This 25-foot-tall tree was, in 1987, a seedling offspring of the famous Tree of Hippocrates living on the Greek island of Kos. The Tree of Hippocrates was the Oriental Plane under which Hippocrates taught pupils the art of medicine 24 centuries ago. St. Paul the Apostle may have taught the gospel of Christ under this tree as well.
The current tree on Kos is 500 years old and was either planted through a succession of cuttings from the original tree or is the latest “resprout” from the same rootstock. (Note: An individual tree might belong to a “clonal colony” — i.e., a group of genetically identical trees that share the same root system but generate new trunks and branches over the millennia. For example, a Norway spruce in Sweden is the living survivor of a clonal colony that is 9,560 years old… the world’s oldest.) In either case, it is in a sense the same tree under which Hippocrates taught.
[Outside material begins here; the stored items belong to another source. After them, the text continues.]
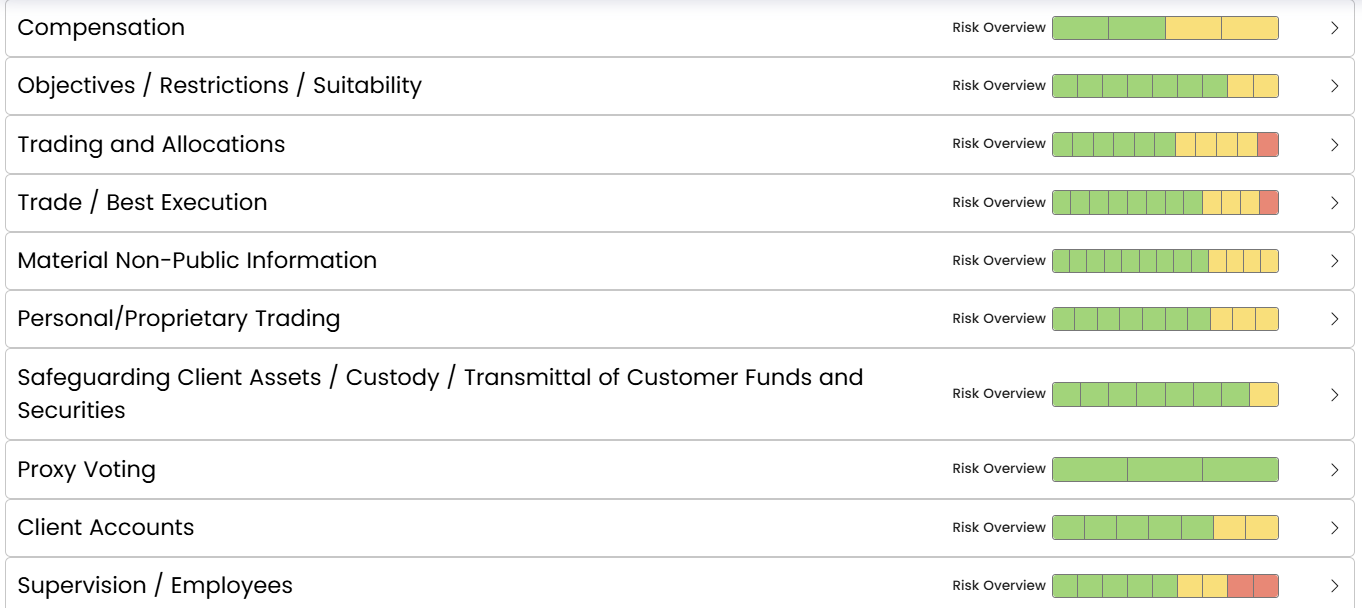Expand the Objectives / Restrictions / Suitability section
The height and width of the screenshot is (608, 1362).
[x=1334, y=85]
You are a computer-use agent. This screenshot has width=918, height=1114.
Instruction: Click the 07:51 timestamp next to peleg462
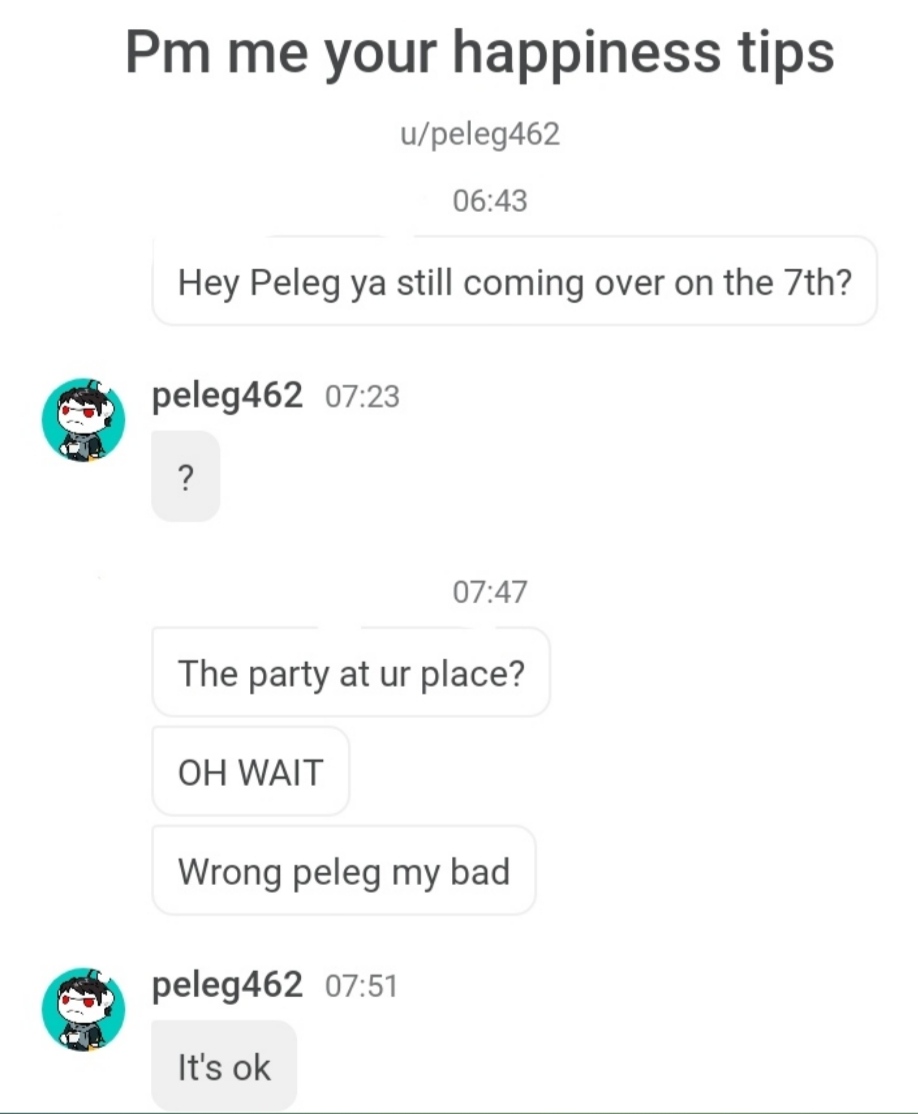(362, 987)
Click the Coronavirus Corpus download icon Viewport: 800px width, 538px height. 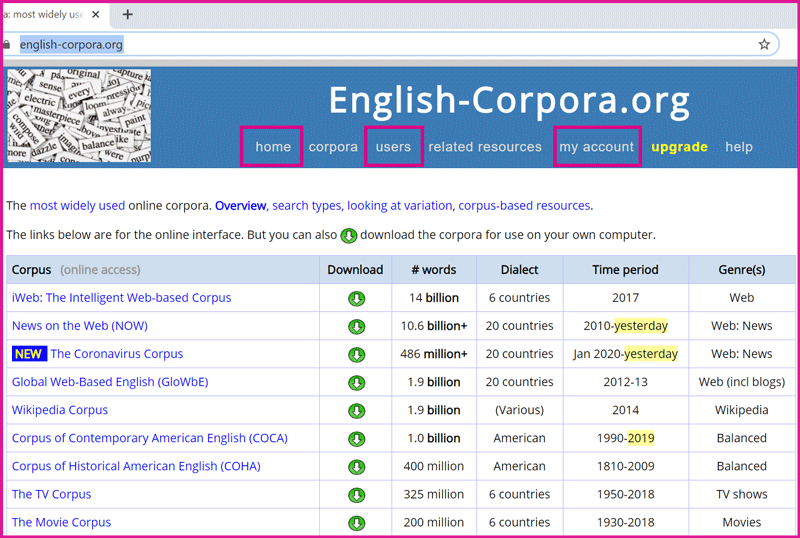pos(356,354)

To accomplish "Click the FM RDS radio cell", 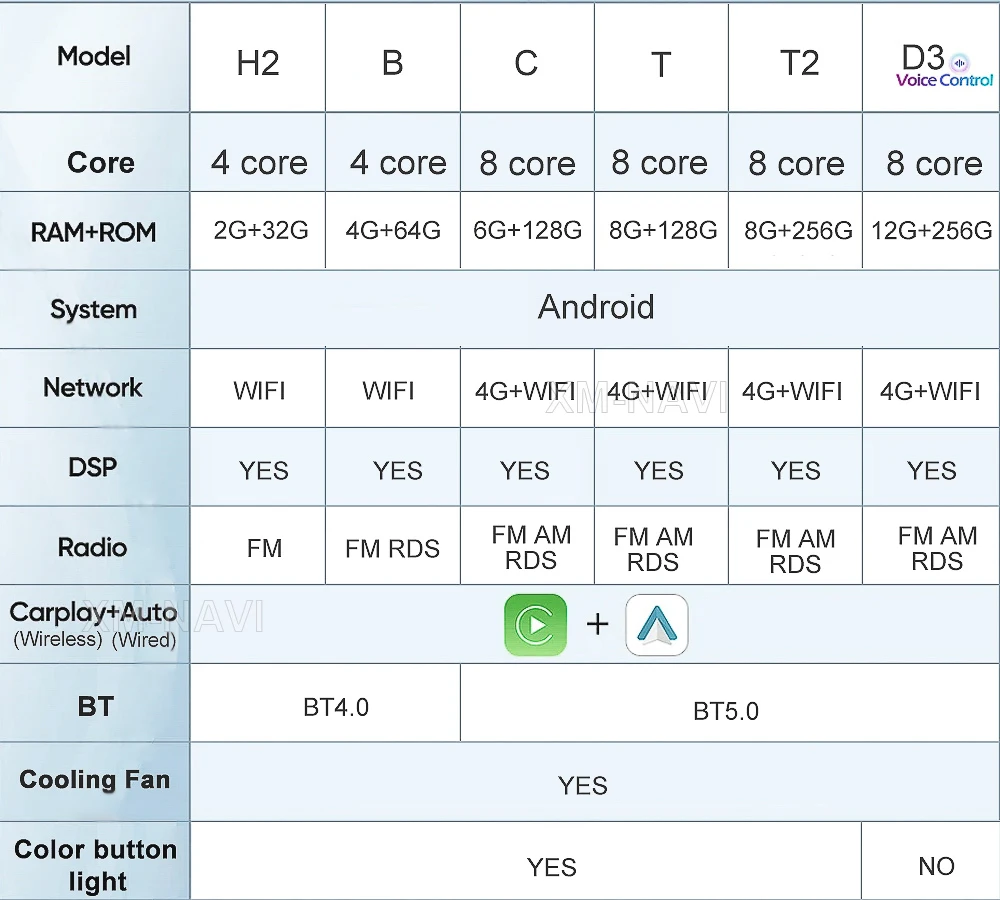I will click(x=392, y=549).
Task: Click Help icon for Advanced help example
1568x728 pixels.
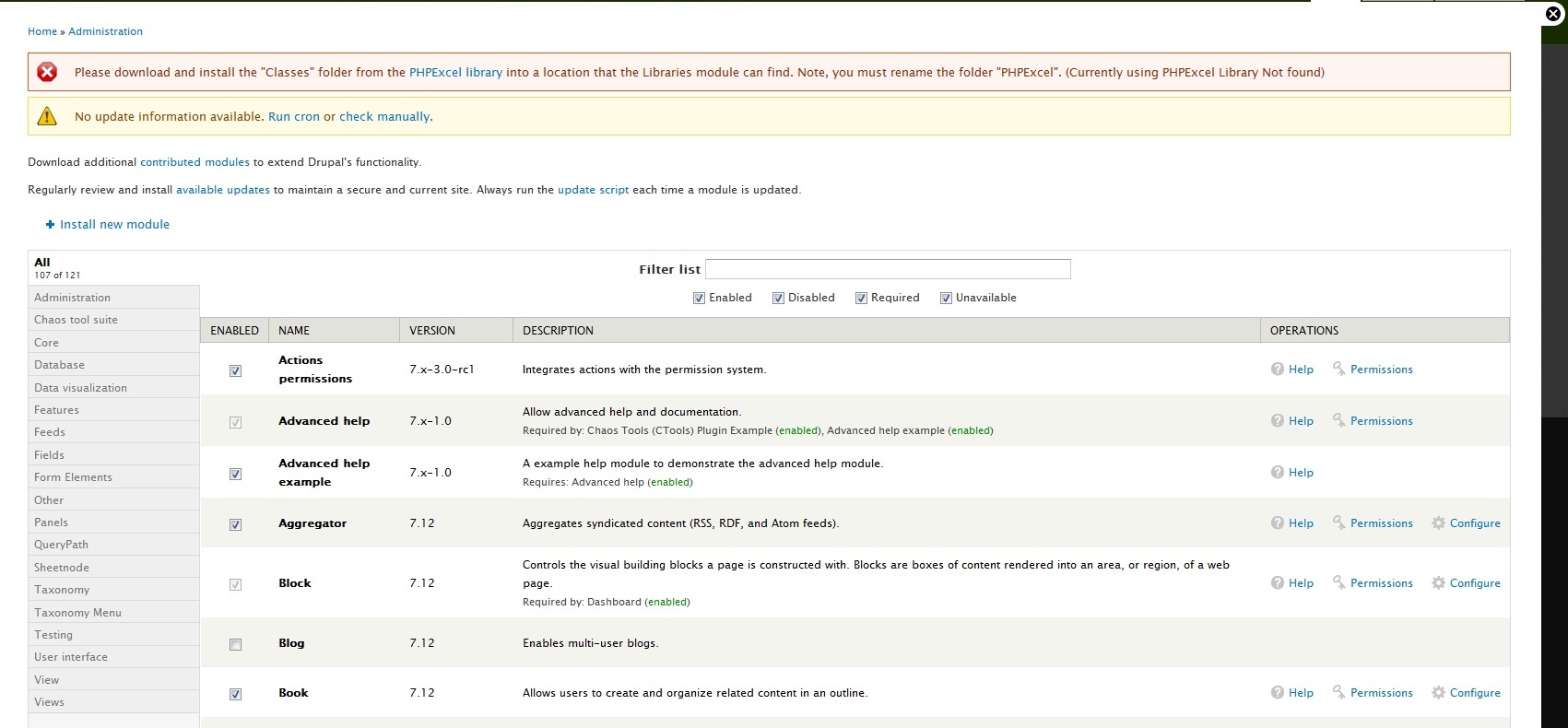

Today, supported by metal scaffolding and with its huge trunk (15.3 feet in diameter) hollowed by fungi and wood eating moths, the Kos tree is revered by thousands of visitors each year. Seeds and cuttings have been planted at universities and medical schools around the world. Lancaster County now has its own descendant of this famous tree at the home of Dr. Zervanos.
This amazing species is often the tree of choice for artists engaged in the art of leaf-carving (last photo), which entails the delicate trimming of leaves to develop a picture or landscape.